This publication is a project of the National Research Initiative, a program of the American Enterprise Institute that is designed to support, publish, and disseminate research by university-based scholars and other independent researchers who are engaged in the exploration of important public policy issues.
Library of Congress Cataloging-in-Publication Data
Offshore financial centers and regulatory competition / Andrew P. Morriss, editor.
p. cm.
Includes bibliographical references and index.
ISBN-13: 978-0-8447-4324-0
ISBN-10: 0-8447-4324-0
1. Banks and banking, International. 2. Banks and banking, International—Law and legislation. 3. Investments, Foreign. I. Morriss, Andrew P., 1960-
HG3881.O335 2010
332.1'5—dc22
2010001641
14 13 12 11 10 1 2 3 4 5 6 7
© 2010 by the American Enterprise Institute for Public Policy Research, Washington, D.C. All rights reserved. No part of this publication may be used or reproduced in any manner whatsoever without permission in writing from the American Enterprise Institute except in the case of brief quotations embodied in news articles, critical articles, or reviews. The views expressed in the publications of the American Enterprise Institute are those of the authors and do not necessarily reflect the views of the staff, advisory panels, officers, or trustees of AEI.

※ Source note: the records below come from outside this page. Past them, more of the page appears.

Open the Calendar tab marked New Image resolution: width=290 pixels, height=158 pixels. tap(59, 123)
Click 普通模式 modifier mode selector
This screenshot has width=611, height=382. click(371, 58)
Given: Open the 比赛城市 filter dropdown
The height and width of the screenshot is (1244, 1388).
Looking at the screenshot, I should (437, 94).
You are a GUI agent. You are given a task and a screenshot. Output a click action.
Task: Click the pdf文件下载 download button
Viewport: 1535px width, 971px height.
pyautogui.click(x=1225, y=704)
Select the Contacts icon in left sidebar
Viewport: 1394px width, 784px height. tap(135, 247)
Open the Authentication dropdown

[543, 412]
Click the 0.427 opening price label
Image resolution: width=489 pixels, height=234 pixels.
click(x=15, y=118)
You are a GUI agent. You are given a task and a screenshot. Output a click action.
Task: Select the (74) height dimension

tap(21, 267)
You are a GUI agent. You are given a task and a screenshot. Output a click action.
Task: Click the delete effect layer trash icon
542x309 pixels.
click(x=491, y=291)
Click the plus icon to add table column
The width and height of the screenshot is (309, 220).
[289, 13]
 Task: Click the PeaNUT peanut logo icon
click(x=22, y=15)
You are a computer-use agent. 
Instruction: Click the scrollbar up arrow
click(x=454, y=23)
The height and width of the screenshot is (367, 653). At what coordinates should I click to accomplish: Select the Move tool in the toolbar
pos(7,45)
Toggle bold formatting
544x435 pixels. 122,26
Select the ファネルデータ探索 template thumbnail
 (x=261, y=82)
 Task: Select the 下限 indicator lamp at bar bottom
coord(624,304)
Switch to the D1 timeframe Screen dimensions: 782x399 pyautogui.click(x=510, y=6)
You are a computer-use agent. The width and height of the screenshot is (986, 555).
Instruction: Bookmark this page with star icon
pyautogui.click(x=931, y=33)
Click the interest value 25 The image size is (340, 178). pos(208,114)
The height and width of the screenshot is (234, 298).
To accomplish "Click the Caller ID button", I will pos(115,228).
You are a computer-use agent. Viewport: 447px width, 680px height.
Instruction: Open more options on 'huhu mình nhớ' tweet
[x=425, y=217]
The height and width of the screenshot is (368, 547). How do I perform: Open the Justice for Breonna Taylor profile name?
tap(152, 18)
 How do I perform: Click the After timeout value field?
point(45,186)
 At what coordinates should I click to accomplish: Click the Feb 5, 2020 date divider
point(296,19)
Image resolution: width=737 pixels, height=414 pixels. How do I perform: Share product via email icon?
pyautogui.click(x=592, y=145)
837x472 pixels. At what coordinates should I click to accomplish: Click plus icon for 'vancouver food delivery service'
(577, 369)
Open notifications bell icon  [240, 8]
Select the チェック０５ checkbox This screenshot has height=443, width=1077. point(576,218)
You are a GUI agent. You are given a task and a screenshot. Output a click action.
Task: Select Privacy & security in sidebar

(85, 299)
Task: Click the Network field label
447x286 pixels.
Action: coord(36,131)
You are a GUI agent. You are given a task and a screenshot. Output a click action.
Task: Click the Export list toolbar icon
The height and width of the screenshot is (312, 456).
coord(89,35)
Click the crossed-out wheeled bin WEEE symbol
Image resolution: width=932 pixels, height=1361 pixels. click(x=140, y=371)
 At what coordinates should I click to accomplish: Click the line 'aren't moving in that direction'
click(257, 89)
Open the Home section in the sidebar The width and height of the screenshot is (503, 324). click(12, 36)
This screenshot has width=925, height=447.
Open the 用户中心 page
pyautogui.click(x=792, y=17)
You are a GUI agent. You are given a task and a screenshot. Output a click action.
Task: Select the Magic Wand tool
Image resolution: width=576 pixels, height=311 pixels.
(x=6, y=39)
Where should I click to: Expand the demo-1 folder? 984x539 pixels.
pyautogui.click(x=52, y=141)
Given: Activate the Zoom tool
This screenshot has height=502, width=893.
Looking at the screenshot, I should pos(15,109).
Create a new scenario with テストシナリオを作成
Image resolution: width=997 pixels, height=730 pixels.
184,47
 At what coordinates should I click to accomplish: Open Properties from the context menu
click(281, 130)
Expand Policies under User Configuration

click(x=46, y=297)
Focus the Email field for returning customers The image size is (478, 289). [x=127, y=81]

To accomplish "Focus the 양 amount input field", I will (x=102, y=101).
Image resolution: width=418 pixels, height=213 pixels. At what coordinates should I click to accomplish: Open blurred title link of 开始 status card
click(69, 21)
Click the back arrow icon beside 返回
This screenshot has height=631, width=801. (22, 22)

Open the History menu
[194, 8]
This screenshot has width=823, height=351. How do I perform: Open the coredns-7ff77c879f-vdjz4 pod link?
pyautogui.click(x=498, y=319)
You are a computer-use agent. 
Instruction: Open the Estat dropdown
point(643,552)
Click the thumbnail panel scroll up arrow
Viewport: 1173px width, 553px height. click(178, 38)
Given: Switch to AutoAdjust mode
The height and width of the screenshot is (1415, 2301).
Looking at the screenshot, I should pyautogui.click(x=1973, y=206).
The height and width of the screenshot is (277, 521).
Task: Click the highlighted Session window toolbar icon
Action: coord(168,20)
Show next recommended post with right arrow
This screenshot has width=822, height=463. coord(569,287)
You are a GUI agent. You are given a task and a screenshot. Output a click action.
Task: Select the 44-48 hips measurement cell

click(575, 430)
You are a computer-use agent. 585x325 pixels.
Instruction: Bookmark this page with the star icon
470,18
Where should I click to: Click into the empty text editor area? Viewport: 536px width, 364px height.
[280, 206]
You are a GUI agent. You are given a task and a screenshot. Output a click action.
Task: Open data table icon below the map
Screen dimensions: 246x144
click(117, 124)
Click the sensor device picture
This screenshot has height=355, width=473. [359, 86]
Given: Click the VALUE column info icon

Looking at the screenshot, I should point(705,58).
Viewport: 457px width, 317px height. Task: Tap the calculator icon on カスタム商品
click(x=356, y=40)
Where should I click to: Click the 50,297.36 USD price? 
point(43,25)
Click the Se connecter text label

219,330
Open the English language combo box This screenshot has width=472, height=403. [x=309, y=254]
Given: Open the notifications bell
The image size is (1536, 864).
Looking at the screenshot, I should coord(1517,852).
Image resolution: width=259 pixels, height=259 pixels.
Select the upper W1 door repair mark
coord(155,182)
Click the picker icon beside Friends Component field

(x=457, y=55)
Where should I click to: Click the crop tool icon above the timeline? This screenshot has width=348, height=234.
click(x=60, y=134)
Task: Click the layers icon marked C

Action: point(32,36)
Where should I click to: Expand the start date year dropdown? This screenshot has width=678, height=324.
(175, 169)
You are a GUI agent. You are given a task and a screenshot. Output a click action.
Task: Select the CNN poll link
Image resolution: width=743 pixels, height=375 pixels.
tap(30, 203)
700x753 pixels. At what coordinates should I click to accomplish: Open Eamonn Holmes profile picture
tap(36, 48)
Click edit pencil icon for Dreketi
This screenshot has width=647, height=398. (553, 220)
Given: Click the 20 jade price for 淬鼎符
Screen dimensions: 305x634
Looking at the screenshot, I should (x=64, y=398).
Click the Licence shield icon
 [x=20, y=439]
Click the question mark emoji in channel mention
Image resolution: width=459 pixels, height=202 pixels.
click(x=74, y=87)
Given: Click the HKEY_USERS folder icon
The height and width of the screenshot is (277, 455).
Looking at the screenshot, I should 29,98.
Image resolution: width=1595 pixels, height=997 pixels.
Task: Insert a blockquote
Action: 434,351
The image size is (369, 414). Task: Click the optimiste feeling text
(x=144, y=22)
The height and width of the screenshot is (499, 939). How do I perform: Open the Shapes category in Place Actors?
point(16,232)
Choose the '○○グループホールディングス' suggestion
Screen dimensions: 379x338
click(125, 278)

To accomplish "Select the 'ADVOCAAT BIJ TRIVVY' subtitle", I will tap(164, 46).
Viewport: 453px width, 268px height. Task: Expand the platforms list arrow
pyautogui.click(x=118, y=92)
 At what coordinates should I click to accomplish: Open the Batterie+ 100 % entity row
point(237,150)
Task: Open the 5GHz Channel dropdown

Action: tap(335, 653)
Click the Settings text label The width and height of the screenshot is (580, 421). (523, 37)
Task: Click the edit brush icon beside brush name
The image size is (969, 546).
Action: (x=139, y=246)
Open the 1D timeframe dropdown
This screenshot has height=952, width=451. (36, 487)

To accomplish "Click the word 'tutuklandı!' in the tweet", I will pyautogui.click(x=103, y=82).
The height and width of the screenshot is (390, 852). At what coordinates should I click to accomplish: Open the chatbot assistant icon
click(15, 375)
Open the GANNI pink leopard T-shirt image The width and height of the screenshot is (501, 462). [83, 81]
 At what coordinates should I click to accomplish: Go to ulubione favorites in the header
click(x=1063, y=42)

Printed in the United States of America
Introduction
Andrew P. Morriss
Since World War II, offshore financial centers (OFCs) have played an increasingly significant role in the world economy. For the United States, the benefits of that role have been substantial. Bermuda-based captive insurance companies have dramatically lowered insurance costs for thousands of U.S. businesses, permitting them to reduce product costs and thereby benefit their customers. Health-care captives, largely domiciled in the Cayman Islands, have allowed U.S. health-care providers, including many nonprofit hospitals, to devote a greater proportion of their resources to providing health care to those in need. Particularly since the 1990s, hedge funds predominantly domiciled in the Cayman Islands have funneled billions in foreign investment into the U.S. economy. Structured finance arrangements in OFCs have given U.S. companies, in industries from aircraft manufacturing to television sales, increased access to global capital markets while permitting them to monetize noncore assets. From the mid-1960s to the mid-1980s, when tax law changes rendered them unnecessary, finance subsidiaries domiciled in the Netherlands Antilles reduced the global cost of capital for thousands of U.S. parent companies.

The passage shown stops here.